Taking a page from Prager, I've already noted that big government makes for small citizens. Let us also note that government expansion exacerbates political divisions and sets citizen against citizen.
Suppose we get to the point where Washington bureaucrats dictate what types of cars and trucks will be manufactured. Then you can be sure that there will be more lobbying, more corruption and the buying of votes, more fighting. Or suppose the czars of Obamacare begin dictating how many cardiologists we need, how many gastroenterologists, etc. Do you think medical students, physicians, and their patients will take that lying down? Hell no, they will organize and fight and protest and lobby. They will be justified in doing so because of the constitutionally protected right to a redress of grievances.
Do you like contention and division? Then support bigger government. We are coming apart as a nation as Patrick J. Buchanan documents here. The rifts are deep and nasty. Polarization and demonization of the opponent are the order of the day. Do you want more of this? Then give government more say in your life. Do you want less?
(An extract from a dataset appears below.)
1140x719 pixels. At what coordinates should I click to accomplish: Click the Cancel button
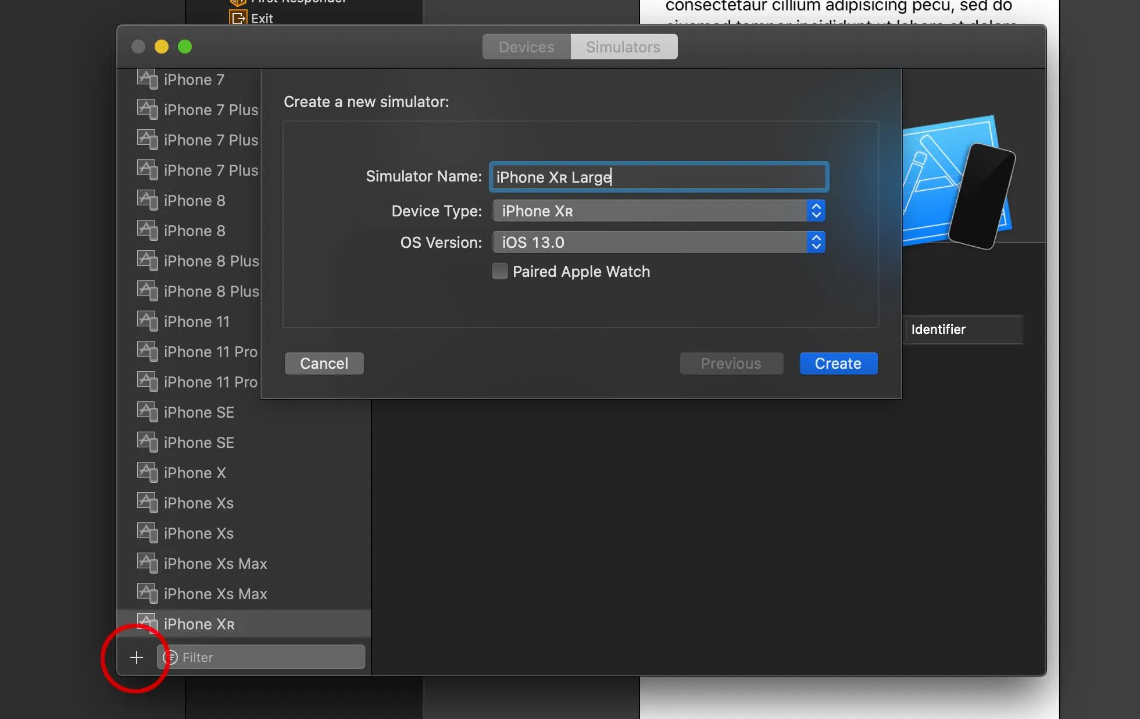pos(323,363)
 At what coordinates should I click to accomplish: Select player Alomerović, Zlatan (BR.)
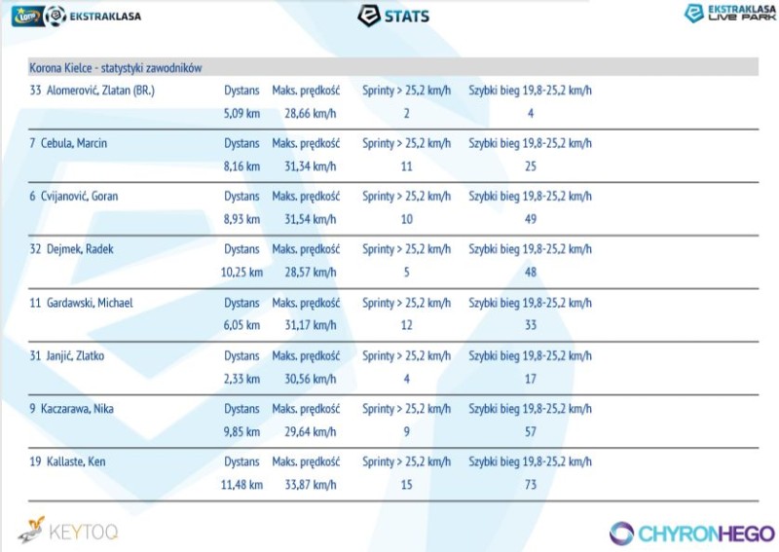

Then support limited government and federalism.
Federalism, roughly, is (i) a form of political organization in which governmental power is divided among a central government and various constituent governing entities such as states, counties, and cities; (ii) subject to the proviso that the central and constituent governments retain their separate identities and assigned duties. A government that is not a federation would allow for the central government to create and reorganize constituent governments at will and meddle in their affairs. Federalism is implied by the Tenth Amendment tothe U.S. Constitution: "The powers not delegated to the United States by the Constitution, nor prohibited to it by the States, are reserved to the States respectively, or to the people."
Federalism would make for less contention, because people who love high taxes and liberal schemes could head for the People's Republic of Taxachusetts or the Left coast state of Californication, while the conservatively inclined who support gun rights and capital punishment could gravitate toward states like Texas.
The fact of the matter is that we do not agree on a large number of divisive, passion-inspiring issues (abortion, gun rights, capital punishment, wealth redistribution . . .) and we will never agree on them. These are not merely 'academic' issues since they directly affect the lives and livelihoods and liberties of people. And they are not easily resolved because they are rooted deep in fundamental worldview differences. When you violate a man's liberty, or mock his moral sense, or threaten to destroy his way of life, you are spoiling for a fight and you will get it.
Recognizing these facts, we must ask ourselves: How can we keep from tearing each other apart literally or figuratively? I am floating the suggestion that federalism and severe limitations on the reach of the central government are what we need. Example: Suppose Roe v. Wade is overturned and the question of the legality of abortion is returned to the states. Some states will make it legal, others illegal. This would be a modest step in the direction of mitigating the tensions between the warring camps. If abortion is a question for the states, then no federal monies could be allocated to the support of abortion. People who want to live in abortion states can move there; people who don't can move to states in which abortion is illegal.